As good as Jordan’s footwork was, Kobe’s is even better, the product of a boyhood spent in Italy where soccer was dominant and where Kobe honed his skills. His yen for perfection started early. Listen: “Once I started playing soccer, I watched it every day. I watched basketball, too. Then I started making the connection between the two of them. So certain things that I may see [Diego] Maradona do, I’d come out on the court and try to do a basketball version of it. So it was conscious on my part, trying to migrate [one sport to the other], to bring together both of those disciplines.”
Like Jordan, Kobe’s incredible discipline and work ethic led him to practice like he played. For Kobe, practice was the game; he was shooting an endless string of jumpers long before anyone deigned to come to the gym to work on their craft. Kobe always came earlier and stayed later than anyone else, busying himself in honing his skills. He not only tried everything he tried in a game in practice first, but he tried it at the actual speed of the game.
“As a coach you try to teach young players, and even your kids when they play, that it doesn’t do you any good to practice something at a lesser speed than what you’re going to be faced with doing it in a game,” Shaw says. “And, over and over again, not only with the ball but, more importantly, without a ball, Kobe would practice his footwork and practice his moves at game speed.”

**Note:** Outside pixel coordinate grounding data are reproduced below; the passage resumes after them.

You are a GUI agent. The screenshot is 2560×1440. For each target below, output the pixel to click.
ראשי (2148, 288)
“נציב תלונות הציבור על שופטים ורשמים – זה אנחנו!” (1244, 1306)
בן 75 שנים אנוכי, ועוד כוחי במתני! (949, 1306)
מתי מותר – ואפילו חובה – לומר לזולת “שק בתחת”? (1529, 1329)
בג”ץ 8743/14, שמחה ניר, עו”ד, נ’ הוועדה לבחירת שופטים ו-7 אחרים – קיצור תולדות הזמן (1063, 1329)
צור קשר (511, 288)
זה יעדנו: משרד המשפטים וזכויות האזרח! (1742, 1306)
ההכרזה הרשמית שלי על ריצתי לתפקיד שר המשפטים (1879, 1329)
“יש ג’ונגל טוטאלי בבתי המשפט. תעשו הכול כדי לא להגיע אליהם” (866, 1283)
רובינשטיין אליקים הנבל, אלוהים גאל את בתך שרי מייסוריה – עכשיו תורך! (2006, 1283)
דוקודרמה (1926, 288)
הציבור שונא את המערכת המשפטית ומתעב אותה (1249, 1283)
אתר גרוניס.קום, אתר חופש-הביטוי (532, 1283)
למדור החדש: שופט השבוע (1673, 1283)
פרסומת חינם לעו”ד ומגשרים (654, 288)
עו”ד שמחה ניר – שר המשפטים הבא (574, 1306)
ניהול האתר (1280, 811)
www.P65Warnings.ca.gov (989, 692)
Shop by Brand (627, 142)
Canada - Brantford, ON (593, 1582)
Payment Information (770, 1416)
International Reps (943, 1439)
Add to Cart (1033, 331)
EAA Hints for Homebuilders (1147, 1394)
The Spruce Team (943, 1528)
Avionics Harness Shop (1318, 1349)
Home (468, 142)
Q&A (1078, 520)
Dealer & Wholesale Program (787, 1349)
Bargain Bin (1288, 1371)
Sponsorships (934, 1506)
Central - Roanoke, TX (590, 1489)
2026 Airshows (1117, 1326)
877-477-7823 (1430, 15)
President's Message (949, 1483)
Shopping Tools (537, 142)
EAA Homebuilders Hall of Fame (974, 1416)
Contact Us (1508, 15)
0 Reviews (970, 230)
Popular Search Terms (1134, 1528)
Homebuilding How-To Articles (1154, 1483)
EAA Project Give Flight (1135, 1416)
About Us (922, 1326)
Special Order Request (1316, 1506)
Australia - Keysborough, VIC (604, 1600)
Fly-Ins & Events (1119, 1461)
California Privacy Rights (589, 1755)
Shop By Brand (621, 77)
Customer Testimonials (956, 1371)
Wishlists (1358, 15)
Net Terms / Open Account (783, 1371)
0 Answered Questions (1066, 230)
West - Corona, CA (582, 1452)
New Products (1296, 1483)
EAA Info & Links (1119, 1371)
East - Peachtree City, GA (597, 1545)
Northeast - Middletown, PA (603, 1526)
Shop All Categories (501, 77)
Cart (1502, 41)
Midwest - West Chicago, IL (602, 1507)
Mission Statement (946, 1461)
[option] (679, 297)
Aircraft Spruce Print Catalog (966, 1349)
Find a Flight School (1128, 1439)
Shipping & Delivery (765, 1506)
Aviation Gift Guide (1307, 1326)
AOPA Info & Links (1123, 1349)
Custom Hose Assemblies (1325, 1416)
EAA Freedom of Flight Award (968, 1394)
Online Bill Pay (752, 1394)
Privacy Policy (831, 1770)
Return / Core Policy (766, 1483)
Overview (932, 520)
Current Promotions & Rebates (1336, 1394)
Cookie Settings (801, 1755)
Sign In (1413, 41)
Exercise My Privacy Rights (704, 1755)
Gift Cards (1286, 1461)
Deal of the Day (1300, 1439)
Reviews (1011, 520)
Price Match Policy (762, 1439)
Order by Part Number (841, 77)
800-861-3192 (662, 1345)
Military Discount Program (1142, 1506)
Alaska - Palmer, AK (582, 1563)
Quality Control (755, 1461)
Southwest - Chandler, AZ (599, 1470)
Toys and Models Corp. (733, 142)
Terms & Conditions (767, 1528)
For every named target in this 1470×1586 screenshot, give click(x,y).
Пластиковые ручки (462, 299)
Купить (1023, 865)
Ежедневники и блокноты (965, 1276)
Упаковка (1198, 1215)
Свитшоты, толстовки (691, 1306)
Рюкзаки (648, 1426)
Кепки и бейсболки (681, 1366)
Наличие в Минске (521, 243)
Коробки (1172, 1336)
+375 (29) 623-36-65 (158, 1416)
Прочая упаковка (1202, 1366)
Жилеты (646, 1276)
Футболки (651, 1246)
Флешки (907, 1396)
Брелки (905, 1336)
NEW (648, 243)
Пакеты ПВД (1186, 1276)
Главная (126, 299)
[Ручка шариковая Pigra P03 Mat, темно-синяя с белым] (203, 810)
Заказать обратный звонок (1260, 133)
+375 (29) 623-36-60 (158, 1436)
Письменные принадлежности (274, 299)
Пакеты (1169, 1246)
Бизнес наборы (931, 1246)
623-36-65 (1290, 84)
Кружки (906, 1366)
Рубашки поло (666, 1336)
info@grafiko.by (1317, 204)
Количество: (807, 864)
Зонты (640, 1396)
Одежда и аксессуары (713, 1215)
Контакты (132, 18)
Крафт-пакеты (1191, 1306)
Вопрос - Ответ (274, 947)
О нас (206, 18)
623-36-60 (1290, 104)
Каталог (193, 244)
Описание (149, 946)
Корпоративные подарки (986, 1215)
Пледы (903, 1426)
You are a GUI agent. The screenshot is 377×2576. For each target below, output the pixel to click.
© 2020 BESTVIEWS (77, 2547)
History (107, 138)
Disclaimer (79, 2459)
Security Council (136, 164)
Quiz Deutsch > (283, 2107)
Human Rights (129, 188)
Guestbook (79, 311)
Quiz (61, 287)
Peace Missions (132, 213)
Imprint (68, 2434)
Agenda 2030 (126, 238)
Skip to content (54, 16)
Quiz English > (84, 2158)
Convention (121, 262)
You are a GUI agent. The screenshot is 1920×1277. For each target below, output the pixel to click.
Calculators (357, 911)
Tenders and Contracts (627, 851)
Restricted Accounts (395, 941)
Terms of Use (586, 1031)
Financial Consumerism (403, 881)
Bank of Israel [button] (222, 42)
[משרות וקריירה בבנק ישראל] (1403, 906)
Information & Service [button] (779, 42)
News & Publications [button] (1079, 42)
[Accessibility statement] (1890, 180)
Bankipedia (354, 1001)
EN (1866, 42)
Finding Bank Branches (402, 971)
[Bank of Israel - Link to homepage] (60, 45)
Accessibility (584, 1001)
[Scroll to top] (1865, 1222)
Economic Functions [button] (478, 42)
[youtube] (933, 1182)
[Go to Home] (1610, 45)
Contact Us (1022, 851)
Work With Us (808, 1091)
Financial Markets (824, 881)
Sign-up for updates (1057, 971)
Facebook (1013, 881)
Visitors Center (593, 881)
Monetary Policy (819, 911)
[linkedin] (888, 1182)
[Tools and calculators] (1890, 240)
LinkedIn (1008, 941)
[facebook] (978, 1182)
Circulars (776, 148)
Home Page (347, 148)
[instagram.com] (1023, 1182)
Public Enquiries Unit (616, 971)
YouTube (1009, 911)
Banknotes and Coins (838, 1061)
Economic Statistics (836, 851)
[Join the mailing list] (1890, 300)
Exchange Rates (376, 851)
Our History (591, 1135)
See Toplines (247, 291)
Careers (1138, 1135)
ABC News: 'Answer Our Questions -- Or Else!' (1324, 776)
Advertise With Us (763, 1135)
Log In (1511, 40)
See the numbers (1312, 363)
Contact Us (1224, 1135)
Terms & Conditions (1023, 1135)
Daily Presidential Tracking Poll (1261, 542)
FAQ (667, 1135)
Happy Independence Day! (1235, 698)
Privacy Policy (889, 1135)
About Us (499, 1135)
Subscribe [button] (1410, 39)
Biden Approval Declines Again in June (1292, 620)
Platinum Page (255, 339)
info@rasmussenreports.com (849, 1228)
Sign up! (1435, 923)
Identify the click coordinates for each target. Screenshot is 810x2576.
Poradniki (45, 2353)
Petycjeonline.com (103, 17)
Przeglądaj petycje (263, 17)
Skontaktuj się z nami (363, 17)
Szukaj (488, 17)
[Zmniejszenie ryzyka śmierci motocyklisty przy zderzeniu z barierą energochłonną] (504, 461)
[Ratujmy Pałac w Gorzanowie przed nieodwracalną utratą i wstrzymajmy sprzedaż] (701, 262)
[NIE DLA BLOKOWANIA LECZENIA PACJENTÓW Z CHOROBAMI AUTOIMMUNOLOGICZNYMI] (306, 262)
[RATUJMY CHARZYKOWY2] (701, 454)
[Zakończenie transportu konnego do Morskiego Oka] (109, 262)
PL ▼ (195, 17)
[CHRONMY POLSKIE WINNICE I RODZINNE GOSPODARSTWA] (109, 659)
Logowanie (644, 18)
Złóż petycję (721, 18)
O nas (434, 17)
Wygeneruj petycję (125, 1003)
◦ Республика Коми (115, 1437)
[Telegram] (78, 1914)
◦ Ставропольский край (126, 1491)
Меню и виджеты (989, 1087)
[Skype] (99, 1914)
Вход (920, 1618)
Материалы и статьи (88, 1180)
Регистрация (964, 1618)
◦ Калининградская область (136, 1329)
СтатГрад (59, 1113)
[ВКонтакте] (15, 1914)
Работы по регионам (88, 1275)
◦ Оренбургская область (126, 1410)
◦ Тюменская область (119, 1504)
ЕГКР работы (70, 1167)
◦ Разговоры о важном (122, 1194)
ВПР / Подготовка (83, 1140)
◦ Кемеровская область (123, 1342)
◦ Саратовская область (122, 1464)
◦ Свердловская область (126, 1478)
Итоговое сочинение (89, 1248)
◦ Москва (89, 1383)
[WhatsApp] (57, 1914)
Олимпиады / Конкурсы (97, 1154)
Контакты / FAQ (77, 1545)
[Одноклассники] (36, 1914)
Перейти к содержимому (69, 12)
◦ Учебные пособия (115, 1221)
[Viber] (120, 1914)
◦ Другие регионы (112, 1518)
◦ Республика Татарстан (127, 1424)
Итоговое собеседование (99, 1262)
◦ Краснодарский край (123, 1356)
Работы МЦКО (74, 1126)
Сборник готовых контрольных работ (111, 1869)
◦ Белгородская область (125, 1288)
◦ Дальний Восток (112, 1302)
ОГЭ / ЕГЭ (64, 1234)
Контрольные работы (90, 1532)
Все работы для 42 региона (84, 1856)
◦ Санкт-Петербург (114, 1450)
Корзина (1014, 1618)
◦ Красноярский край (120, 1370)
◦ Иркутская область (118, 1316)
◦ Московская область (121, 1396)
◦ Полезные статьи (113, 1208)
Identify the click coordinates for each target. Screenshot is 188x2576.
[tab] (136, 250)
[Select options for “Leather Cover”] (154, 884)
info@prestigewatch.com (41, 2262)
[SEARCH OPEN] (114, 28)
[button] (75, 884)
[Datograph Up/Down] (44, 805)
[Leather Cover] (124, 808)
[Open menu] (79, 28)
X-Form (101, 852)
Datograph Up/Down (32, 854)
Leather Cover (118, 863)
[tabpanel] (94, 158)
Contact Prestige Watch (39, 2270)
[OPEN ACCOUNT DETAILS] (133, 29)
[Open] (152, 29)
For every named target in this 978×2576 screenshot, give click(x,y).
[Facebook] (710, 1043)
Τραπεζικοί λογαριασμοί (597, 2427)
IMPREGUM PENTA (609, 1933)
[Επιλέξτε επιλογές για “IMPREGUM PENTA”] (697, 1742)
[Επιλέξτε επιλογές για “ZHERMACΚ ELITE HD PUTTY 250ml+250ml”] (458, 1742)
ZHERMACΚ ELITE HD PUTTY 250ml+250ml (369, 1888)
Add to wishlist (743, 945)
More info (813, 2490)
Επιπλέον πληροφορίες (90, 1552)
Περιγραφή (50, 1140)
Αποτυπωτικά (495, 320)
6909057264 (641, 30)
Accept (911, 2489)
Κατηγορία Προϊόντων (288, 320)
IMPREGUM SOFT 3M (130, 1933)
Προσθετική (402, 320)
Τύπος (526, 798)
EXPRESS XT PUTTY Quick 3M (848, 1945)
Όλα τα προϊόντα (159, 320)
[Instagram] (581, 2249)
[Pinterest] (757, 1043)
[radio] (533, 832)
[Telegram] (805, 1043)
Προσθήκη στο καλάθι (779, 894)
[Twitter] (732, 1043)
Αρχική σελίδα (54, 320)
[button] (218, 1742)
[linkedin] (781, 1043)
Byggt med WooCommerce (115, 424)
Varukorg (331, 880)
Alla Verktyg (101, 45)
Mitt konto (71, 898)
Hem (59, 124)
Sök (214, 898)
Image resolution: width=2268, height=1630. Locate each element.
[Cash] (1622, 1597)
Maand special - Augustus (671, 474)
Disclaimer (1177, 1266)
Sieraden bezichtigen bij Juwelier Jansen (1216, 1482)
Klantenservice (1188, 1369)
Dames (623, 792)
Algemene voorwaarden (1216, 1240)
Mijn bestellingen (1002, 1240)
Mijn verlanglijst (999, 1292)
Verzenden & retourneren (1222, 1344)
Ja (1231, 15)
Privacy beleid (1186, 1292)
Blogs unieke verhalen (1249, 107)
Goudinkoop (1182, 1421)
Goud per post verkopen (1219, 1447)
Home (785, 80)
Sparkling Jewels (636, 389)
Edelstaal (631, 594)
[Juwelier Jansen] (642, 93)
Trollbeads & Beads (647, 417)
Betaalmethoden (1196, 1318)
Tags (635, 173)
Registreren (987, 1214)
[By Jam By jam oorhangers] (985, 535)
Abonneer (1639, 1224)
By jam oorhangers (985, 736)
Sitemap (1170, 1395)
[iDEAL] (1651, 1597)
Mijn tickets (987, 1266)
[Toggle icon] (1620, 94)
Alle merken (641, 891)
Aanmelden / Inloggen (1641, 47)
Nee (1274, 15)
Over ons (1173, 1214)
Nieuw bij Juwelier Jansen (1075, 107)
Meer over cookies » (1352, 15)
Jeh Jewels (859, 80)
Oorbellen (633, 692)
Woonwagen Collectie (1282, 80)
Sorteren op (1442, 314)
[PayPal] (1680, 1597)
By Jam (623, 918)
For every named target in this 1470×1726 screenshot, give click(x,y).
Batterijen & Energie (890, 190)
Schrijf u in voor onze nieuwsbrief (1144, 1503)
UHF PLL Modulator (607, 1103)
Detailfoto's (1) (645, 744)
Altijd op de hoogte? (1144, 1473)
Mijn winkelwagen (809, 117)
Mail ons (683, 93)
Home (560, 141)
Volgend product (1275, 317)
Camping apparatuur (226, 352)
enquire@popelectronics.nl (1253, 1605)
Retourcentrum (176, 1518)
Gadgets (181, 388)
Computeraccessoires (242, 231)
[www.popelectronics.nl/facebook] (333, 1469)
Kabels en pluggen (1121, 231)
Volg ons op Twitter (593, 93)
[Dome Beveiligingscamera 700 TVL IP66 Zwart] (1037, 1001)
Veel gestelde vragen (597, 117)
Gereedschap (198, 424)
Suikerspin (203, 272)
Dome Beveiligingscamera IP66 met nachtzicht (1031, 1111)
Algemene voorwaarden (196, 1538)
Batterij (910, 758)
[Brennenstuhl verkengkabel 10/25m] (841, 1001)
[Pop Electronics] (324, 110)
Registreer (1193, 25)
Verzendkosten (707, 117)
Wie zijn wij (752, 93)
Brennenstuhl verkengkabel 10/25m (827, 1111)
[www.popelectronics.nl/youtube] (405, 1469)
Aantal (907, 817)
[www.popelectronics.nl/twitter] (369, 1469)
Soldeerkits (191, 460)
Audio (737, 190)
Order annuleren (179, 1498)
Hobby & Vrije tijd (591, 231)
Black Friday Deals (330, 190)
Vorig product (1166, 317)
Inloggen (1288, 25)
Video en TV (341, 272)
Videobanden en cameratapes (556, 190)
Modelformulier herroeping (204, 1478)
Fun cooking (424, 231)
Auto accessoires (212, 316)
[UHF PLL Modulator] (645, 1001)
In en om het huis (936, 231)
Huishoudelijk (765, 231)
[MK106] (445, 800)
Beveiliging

If Kobe had an even greater desire than Jordan to master the game in itself, some have argued that the game Kobe mastered was a kinder and gentler—read: softer—version than Jordan faced because of the change in defensive rules. The infamous Jordan Rules that allowed the superstar to be knocked about—and which prodded him to bulk up in his offseasons—are said to reflect a rougher time in the NBA, a time when Kobe might not have fared as well because he couldn’t handle the hand check or the tougher measure of play. But it’s a safe bet that Kobe could handle the pressure just fine, thank you. “With guys like Michael Jordan and Kobe Bryant, the rules don’t matter,” says Mark Jackson. “So I wouldn’t dumb down their greatness and give any credit to rules.”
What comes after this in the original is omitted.